Being a huge fan of AMC’s The Walking Dead, I’m really going to try and refrain from making cheap jokes like “The Zombies Invaded Lorain last night!”

Even if they’re easy and all too true.

But, yes, the seminal British invasion group The Zombies indeed came to Lorain last night and played a fantastic two-part show in the beautifully-restored ancient movie theater, the Lorain Palace.

Touring in celebration of their 1967 release Odessey and Oracle, the show was broken up into two distinct sets: The current lineup of the band played a number of the band’s songs from throughout the years and then original drummer Hugh Grundy and original bassist Chris White came out after a brief intermission and the collected eight-person ensemble played Odessey and Oracle in its entirety.

How rare is it to see a legendary band in its entirety? ZZ Top is one of the few outfits to remain together from the band’s inception. So is Aerosmith. But generally, egos, disinterest, or other issues divide a band and the original members never have an opportunity to gear up and play for an audience again. (I’m really looking forward to seeing ELO this weekend at the Rock Hall inductions; I hope they sound as good as they did back in the late ’70s.)

Original Zombies guitarist Paul Atkinson passed away in 2004. His replacement, Tom Toomey, makes for a great doppelganger. When the band first took the stage, the 800 or so attendees in the crowd howled with approval. Keyboardist/band founder Rod Argent got a standing ovation before he even had a chance to take a seat at his keys. Lead vocalist Colin Blunstone received the same greeting. All smiles, Blunstone took to the mic and the evening started.

Zombies hit “Tell Her No,” an early-set offering, was enthusiastically received by the audience. When the band lit into a raucous twelve-minute version of Argent’s “Hold Your Head Up” the band was firing on all cylinders. Prior to leaving the stage, Argent and Blunstone offered a very intimate duet of “The Way I Feel Inside.”

After a brief intermission, the band returned to the stage with original members Hugh Grundy on the kit and Chris White on bass. Blunstone’s creamy tenor still packs a punch. Although in his early seventies, his voice is still very strong.

Interestingly, “She’s Not There” was played twice last night. It was the second-to-last offering in the first set and then reprised as the night’s closing song. Argent gave a brief intro of each band member and then said that the closing number was being recreated note-for-note as it originally appeared on the album. Bassist Chris White’s wife Vivian Boucherat was brought out to handle some of the 1967 album over-dubs in a higher register than the septuagenarian musicians can handle, creating a sonically-xeroxed match from the album.

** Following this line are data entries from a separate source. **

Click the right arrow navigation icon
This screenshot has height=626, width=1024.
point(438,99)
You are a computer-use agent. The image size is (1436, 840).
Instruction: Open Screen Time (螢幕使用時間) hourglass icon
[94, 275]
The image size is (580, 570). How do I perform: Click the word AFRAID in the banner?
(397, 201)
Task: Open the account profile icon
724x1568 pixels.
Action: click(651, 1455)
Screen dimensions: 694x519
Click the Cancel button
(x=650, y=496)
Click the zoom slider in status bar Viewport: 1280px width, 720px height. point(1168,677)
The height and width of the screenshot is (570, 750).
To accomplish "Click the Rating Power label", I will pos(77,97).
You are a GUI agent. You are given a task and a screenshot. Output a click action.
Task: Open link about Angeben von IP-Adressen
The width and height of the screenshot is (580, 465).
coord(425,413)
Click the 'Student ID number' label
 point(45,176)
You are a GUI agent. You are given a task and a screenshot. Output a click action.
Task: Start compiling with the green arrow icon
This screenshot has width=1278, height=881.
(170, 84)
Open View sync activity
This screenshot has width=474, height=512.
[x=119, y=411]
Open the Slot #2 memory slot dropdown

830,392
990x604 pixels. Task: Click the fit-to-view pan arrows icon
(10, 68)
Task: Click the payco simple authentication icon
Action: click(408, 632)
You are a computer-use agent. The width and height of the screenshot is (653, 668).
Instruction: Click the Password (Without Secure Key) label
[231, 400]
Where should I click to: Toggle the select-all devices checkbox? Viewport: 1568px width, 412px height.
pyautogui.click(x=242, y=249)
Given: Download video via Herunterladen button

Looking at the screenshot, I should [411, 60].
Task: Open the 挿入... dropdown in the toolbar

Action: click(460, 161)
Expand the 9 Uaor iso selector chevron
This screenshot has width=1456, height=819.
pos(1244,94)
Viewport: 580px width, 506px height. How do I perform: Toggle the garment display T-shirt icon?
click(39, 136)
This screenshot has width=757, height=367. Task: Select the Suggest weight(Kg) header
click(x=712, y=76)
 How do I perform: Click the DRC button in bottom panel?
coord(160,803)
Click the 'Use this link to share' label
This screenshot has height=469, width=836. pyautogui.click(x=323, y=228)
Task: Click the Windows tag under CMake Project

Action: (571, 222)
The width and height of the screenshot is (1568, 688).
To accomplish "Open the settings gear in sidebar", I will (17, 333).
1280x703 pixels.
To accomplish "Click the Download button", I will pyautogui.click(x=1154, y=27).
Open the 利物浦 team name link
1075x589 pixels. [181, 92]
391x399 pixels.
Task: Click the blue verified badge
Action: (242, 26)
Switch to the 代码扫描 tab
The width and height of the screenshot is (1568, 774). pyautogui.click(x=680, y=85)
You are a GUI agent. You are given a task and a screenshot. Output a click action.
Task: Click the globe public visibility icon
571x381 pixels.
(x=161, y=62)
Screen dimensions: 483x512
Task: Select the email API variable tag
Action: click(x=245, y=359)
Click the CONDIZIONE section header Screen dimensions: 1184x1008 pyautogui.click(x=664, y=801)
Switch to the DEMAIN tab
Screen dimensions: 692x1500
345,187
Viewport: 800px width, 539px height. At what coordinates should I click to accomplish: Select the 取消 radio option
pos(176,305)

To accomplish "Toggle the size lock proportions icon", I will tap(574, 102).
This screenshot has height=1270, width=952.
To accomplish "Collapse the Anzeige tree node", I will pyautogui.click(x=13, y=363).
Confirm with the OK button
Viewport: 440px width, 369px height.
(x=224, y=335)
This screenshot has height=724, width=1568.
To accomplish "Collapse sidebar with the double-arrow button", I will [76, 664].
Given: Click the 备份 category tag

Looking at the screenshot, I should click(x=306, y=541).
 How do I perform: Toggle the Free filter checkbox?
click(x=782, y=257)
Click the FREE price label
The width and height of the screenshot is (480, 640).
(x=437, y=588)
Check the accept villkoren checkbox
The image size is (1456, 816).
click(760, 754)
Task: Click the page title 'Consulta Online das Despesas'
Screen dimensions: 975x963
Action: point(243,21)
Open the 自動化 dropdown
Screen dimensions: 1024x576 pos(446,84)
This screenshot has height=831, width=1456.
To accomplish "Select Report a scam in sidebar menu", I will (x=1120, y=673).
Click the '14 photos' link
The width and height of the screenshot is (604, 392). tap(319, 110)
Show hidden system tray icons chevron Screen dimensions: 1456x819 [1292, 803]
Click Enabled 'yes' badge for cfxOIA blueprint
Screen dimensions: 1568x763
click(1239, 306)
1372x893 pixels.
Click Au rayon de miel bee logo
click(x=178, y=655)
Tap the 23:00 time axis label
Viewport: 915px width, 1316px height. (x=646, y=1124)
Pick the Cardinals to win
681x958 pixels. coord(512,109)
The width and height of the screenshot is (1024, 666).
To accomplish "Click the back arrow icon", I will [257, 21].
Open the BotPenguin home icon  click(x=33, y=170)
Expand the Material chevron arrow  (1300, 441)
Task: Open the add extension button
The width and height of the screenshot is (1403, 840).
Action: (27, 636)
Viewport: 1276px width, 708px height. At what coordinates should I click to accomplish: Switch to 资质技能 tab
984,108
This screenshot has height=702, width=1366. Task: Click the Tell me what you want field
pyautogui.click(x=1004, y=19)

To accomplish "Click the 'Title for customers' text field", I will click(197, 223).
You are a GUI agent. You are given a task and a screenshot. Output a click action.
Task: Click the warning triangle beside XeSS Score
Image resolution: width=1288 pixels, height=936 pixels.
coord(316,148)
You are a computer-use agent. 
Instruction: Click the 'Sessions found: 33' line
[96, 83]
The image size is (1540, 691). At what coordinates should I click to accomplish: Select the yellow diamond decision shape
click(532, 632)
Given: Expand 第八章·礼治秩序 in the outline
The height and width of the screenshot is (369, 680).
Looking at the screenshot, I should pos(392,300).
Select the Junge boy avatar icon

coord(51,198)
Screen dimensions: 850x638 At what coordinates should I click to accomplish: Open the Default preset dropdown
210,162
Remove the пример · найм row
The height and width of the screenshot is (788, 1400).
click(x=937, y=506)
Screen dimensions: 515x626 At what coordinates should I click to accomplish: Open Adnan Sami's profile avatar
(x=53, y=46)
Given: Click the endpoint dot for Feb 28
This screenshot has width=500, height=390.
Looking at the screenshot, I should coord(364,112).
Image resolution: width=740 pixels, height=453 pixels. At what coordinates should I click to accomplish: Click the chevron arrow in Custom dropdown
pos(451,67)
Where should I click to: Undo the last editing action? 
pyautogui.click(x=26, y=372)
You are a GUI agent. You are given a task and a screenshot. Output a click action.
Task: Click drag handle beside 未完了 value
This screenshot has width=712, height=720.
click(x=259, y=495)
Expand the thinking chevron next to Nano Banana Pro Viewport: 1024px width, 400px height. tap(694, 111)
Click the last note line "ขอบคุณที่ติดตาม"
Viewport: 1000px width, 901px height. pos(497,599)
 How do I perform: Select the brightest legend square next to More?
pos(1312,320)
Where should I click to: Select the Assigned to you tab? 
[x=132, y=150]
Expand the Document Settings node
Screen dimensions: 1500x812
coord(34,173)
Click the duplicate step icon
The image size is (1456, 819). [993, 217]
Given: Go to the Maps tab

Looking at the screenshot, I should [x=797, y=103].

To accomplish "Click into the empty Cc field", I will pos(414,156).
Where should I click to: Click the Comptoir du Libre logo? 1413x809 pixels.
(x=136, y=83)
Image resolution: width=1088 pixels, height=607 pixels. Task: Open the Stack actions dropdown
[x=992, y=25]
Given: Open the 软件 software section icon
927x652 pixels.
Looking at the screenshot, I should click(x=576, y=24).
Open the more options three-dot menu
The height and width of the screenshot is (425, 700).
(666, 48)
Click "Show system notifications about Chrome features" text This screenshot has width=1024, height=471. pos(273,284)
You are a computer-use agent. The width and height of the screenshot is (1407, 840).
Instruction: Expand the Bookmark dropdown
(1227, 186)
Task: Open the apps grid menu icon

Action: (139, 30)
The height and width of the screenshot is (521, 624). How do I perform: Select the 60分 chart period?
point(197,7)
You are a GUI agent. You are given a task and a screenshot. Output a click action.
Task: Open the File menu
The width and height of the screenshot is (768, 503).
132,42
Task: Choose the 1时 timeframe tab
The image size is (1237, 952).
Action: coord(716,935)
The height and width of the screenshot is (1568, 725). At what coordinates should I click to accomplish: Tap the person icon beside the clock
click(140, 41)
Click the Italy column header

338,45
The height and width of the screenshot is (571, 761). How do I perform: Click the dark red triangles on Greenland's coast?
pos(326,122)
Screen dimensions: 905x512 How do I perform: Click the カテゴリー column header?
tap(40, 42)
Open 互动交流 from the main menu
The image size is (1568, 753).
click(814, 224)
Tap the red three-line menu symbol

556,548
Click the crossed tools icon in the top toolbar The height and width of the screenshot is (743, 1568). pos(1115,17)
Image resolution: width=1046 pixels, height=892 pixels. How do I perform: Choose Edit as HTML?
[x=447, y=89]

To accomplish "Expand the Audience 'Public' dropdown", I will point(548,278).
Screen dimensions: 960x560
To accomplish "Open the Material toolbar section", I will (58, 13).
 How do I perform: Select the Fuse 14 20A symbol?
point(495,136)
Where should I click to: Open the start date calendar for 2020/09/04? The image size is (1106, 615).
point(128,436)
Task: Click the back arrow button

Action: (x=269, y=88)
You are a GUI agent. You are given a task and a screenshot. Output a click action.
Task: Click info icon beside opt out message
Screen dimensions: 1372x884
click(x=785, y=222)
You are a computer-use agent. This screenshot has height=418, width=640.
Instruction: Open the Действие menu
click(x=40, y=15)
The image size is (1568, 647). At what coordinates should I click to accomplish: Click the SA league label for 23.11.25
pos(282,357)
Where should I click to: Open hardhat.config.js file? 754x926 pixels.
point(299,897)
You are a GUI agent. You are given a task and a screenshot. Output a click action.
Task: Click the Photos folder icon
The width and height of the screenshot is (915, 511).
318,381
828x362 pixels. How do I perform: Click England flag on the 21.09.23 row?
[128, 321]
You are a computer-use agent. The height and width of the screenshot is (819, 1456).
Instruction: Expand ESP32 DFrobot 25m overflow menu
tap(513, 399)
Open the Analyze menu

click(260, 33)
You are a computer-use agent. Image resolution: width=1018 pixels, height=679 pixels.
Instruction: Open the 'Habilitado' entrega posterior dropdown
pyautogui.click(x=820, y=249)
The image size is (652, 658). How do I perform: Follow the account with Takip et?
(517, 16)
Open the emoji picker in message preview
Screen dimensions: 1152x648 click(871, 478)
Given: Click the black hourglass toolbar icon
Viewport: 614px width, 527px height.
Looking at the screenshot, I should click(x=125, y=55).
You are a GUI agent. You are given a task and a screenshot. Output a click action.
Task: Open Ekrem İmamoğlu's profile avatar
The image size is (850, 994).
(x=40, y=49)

Playing an album in its entirety can be a chore if the band’s not up to snuff. Some of the lesser known cuts may become a quick run to the bathroom for certain audience members; last night’s crowd was glued to their collective seats. As I scanned the crowd in dutiful-reporter mode, I noticed that the audience’s eyes were planted on the action in front of them. As the show wrapped up and “Time of the Season” was offered, there seemed to be a palpable catharsis running through the ancient theater. The crowd knew that they had just witnessed something rare: An assembly of legendary musicians coming together to give them something so unique, so rare that only comes through Northeast Ohio once in a great while.

I can’t admit that it was supernatural. But there were zombies involved so, yeah, maybe it was.